» EXCERPTED TEXT
[START]
An unmitigated disaster
At one point, as much as 36% of Sequoia's portfolio was invested in Valeant. This positioning didn't raise many eyebrows at the time because the fund had a history of taking significant positions in its favorite companies. However, when Valeant blew up in 2015 and the stock lost around 90% of its value, Sequoia's value plunged almost 50% from peak to trough, erasing three years of gains.
Sequoia's fatal dance with Valeant, which is now known as Bausch Health Companies Inc. (BHC, Financial), is a cautionary tale to investors about the risks of getting too besotted with one particular investment. At the 2016 Berkshire Hathaway (BRK.A, Financial)(BRK.B, Financial) annual meeting of shareholders, Buffett was asked to weigh in on this topic and offer his views as to why the fund made this significant mistake.
After praising the investment manager's long-term track record, the Oracle of Omaha said:
"I think it was a very unfortunate period when the manager got overly entranced with a business model, which, if you — I watched the Senate hearings a couple of days ago when Senator Collins and Senator McCaskill interrogated three people from Valeant, and it was not a pretty picture.
In my view, the business model of Valeant was enormously flawed. It had been touted to us. We had several people who urged us, strongly, to buy Valeant, and wanted us to meet Pearson, and all that sort of thing."
Buffett says he turned these people away for two reasons. First, he thought the company's business model was "enormously flawed." Second, he didn't believe management had "integrity," which was a big red flag.
"But it illustrated a principle that Pete Kiewit, I think, said many, many years ago. He said if you’re looking for a manager, find somebody that’s intelligent, energetic and has integrity. And he said that if they don’t have the last, be sure they don’t have the first two.
It may take a while, but Charlie and I have seen, and we’re not remotely perfect at this, I don’t mean that, but we’ve seen patterns. You get — pattern recognition gets very important in evaluating humans and businesses. And, the pattern recognition isn’t 100%, and none of the patterns exactly repeat themselves, but there’re certain things in business and securities markets that we’ve seen over and over, and that frequently come to a bad end but frequently look extremely good in the short run."
Management quality is key
This is an exciting lesson for investors because it shows just how important management is for a favorable investment outcome.
Buffett didn't like Valeant because he didn't trust the quality of the company's management team, which cost him billions in the short term but turned out to be the right decision over the long term.
Of course, as he alluded to in the quote above, assessing the quality of management isn't a precise science, though there are common factors that always link bad management, such as poor corporate governance, excessive pay, price gouging and empire building. More than one of these factors were present at Valeant under its former management team.
Disclosure: The author owns shares of Berkshire Hathaway.
[END]
» DATA LINES
[START]
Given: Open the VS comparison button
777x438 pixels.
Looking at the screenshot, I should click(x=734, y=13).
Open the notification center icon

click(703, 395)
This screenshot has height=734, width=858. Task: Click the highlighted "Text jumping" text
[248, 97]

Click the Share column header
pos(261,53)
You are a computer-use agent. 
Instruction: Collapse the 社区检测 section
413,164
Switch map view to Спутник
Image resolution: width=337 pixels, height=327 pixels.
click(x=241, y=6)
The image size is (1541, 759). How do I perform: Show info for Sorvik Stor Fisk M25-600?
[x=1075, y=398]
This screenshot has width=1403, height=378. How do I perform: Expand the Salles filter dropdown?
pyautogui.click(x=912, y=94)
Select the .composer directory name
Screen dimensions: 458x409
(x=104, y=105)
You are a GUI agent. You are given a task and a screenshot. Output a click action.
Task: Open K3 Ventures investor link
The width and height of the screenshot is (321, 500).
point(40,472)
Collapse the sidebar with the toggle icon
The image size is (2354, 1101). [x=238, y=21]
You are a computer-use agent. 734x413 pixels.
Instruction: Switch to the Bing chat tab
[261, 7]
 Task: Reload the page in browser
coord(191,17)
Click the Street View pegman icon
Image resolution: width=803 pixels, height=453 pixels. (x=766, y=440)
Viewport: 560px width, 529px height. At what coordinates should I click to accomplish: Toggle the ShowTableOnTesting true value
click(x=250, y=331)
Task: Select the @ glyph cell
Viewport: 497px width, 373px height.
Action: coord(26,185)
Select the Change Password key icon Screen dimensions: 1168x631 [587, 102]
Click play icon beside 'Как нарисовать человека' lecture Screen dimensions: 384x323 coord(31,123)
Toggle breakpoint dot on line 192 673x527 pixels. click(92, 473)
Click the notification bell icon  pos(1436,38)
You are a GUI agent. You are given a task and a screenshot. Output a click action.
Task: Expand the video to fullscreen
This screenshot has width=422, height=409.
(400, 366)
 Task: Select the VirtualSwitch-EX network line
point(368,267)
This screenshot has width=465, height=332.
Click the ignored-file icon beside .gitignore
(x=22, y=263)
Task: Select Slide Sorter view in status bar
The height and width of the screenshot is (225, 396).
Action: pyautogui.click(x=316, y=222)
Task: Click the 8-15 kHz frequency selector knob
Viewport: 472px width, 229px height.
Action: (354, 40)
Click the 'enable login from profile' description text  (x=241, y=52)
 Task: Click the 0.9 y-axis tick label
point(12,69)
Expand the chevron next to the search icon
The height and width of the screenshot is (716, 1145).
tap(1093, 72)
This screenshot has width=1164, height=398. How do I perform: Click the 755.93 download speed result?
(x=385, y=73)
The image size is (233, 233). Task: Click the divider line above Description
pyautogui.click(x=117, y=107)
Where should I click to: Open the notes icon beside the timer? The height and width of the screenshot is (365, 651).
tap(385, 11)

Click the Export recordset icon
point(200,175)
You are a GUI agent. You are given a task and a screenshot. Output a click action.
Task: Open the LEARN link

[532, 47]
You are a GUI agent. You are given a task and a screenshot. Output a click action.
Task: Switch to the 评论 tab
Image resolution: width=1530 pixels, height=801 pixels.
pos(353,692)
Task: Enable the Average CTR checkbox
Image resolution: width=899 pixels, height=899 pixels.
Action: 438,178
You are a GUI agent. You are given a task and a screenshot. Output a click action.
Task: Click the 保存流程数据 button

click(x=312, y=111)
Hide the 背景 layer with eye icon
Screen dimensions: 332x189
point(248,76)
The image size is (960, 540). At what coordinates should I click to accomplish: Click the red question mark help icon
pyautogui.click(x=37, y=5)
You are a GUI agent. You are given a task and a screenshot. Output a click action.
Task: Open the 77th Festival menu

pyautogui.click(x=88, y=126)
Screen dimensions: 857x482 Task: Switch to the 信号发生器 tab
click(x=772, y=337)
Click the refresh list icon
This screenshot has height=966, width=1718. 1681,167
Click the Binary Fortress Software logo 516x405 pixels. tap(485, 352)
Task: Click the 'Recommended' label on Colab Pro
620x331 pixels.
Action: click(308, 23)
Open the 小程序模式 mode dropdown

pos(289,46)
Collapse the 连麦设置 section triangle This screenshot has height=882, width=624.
[END]
» DIRECTIONS
- a) Answer these from the excerpt on Sequoia and Valeant:
(i) At one point, what share of Sequoia's portfolio was invested in Valeant?
(ii) What name is Valeant now known by?
(iii) Which two senators questioned people from Valeant at the Senate hearings Buffett watched?
- b) List every factor that the excerpt on Sequoia and Valeant names as commonly linked to bad management.
The material comes from a separate source.

» EXERCISE RESULTS
- a)
(i) As much as 36%
(ii) Bausch Health Companies Inc.
(iii) Senator Collins and Senator McCaskill

- b)
- Poor corporate governance
- Excessive pay
- Price gouging
- Empire building